- **WRITTEN TASK A**
Could you reproduce part of the series convergence question word for word, beginning at the words "1. $a_n \sin(n)$" and stopping after "I'm completely stuck."?

- **PAGE EXCERPT**
Suppose $\sum{a_n}$ converges. Either prove that $\sum{b_n}$ converges or give a counter-example

Suppose $\sum{a_n}$ is a convergent series of real numbers. Either prove that $\sum{b_n}$ converges or give a counter-example, when we define $b_n$ by:

1. $a_n \sin(n)$
2. $n^{\frac{1}{n}}a_n$

For the first one, I was thinking of using the fact that $|\sin(n)| \leq 1$ and then using comparison test. However, we don't know that $\sum{|a_n|}$ converges.

For the second one, I was thinking of using the fact that $\lim_{n\rightarrow \infty} n^{\frac{1}{n}}=1$. But, I'm completely stuck.

Thanks!

- **EXERCISE MATERIAL**
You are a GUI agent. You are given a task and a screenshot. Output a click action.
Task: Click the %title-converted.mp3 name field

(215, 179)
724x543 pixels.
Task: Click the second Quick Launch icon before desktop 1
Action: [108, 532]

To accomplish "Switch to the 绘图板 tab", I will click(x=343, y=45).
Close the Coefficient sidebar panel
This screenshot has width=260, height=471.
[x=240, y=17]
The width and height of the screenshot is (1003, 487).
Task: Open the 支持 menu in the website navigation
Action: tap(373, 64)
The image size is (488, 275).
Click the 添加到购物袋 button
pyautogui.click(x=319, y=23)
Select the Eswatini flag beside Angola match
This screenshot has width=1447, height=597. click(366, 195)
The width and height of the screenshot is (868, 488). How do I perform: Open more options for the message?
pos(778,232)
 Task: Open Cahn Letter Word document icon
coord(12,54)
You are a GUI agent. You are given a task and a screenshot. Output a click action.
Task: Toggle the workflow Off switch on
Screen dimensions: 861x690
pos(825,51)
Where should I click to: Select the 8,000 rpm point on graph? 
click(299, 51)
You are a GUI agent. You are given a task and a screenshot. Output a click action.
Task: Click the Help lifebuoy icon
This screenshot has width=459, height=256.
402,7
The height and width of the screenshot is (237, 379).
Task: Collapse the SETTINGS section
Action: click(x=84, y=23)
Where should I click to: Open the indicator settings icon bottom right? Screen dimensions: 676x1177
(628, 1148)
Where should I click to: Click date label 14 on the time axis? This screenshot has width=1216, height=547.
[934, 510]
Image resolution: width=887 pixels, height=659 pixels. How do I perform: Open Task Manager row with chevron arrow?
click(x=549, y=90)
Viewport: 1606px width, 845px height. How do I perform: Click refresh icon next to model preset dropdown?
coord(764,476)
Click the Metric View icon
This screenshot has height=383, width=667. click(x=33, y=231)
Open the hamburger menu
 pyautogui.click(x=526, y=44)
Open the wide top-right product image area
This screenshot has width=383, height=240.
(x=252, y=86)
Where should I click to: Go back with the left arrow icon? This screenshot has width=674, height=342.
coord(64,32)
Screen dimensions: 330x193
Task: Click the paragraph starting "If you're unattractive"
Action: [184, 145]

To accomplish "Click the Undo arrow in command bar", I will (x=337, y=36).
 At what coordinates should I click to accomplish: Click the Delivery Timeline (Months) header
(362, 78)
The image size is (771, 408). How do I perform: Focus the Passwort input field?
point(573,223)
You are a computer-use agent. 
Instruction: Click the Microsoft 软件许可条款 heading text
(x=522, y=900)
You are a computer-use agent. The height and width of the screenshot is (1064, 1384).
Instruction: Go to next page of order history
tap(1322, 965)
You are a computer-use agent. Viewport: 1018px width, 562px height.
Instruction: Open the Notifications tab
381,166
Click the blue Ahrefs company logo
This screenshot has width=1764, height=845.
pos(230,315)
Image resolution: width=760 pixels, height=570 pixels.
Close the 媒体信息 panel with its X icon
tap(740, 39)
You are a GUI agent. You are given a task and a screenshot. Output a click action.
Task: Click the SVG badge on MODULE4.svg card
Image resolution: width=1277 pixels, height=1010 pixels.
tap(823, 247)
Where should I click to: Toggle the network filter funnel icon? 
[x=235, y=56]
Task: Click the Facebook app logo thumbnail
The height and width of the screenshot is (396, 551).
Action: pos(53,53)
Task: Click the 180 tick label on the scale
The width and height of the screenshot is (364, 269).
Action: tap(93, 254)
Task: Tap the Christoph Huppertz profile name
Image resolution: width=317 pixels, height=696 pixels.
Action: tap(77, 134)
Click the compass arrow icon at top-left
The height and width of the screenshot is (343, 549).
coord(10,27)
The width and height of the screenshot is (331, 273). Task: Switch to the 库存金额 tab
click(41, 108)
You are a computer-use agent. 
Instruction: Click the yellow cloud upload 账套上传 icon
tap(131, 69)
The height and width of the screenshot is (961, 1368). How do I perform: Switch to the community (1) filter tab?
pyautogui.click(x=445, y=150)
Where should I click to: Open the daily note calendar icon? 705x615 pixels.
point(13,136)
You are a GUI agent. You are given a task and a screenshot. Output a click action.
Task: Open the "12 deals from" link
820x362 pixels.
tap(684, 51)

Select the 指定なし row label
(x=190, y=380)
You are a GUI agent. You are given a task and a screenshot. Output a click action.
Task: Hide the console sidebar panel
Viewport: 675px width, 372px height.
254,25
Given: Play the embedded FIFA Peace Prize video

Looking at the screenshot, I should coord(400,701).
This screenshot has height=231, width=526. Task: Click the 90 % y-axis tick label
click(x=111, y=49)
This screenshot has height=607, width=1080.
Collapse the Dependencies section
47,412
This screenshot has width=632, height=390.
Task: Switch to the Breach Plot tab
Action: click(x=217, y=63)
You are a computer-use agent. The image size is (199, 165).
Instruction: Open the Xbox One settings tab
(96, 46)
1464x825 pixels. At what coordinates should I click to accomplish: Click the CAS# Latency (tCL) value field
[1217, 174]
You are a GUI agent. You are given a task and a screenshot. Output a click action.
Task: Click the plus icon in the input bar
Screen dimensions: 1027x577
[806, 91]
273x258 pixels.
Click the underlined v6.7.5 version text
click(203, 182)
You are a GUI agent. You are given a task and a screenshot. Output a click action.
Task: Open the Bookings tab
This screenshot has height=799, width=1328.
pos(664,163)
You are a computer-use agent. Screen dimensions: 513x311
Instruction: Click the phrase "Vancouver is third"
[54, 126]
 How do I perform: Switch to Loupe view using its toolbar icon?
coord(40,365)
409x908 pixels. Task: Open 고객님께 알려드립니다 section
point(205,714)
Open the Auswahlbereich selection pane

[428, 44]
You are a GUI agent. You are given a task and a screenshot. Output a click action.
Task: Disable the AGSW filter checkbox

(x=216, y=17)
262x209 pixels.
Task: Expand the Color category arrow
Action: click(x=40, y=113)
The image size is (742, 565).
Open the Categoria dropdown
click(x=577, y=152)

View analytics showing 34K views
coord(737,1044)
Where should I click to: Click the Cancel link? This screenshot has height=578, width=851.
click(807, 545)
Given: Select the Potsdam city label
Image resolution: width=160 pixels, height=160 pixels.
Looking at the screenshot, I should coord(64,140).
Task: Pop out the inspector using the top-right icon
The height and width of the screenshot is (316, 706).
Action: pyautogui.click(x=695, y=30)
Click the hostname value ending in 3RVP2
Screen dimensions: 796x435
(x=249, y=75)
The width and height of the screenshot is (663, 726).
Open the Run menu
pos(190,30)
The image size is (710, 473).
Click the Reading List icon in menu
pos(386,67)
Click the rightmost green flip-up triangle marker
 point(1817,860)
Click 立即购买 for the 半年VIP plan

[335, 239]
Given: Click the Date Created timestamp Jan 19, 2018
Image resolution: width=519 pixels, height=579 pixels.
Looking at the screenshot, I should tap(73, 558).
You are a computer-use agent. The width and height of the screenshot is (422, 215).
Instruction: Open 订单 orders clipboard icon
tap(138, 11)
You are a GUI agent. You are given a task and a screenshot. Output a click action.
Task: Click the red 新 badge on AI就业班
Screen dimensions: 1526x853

- **WRITTEN TASK B**
Can you rewrite the rows from the line that has "How do I perform: Switch to Loupe" through the line that has "Looking at the screenshot, I should tap(73, 558).", swapping "Cancel link" for "Cancel button" and leaving everything else unchanged? Return only those lines.

- **SOLUTION A**
1. $a_n \sin(n)$
2. $n^{\frac{1}{n}}a_n$

For the first one, I was thinking of using the fact that $|\sin(n)| \leq 1$ and then using comparison test. However, we don't know that $\sum{|a_n|}$ converges.

For the second one, I was thinking of using the fact that $\lim_{n\rightarrow \infty} n^{\frac{1}{n}}=1$. But, I'm completely stuck.

- **SOLUTION B**
 How do I perform: Switch to Loupe view using its toolbar icon?
coord(40,365)
409x908 pixels. Task: Open 고객님께 알려드립니다 section
point(205,714)
Open the Auswahlbereich selection pane

[428, 44]
You are a GUI agent. You are given a task and a screenshot. Output a click action.
Task: Disable the AGSW filter checkbox

(x=216, y=17)
262x209 pixels.
Task: Expand the Color category arrow
Action: click(x=40, y=113)
The image size is (742, 565).
Open the Categoria dropdown
click(x=577, y=152)

View analytics showing 34K views
coord(737,1044)
Where should I click to: Click the Cancel button? This screenshot has height=578, width=851.
click(807, 545)
Given: Select the Potsdam city label
Image resolution: width=160 pixels, height=160 pixels.
Looking at the screenshot, I should coord(64,140).
Task: Pop out the inspector using the top-right icon
The height and width of the screenshot is (316, 706).
Action: pyautogui.click(x=695, y=30)
Click the hostname value ending in 3RVP2
Screen dimensions: 796x435
(x=249, y=75)
The width and height of the screenshot is (663, 726).
Open the Run menu
pos(190,30)
The image size is (710, 473).
Click the Reading List icon in menu
pos(386,67)
Click the rightmost green flip-up triangle marker
 point(1817,860)
Click 立即购买 for the 半年VIP plan

[335, 239]
Given: Click the Date Created timestamp Jan 19, 2018
Image resolution: width=519 pixels, height=579 pixels.
Looking at the screenshot, I should tap(73, 558).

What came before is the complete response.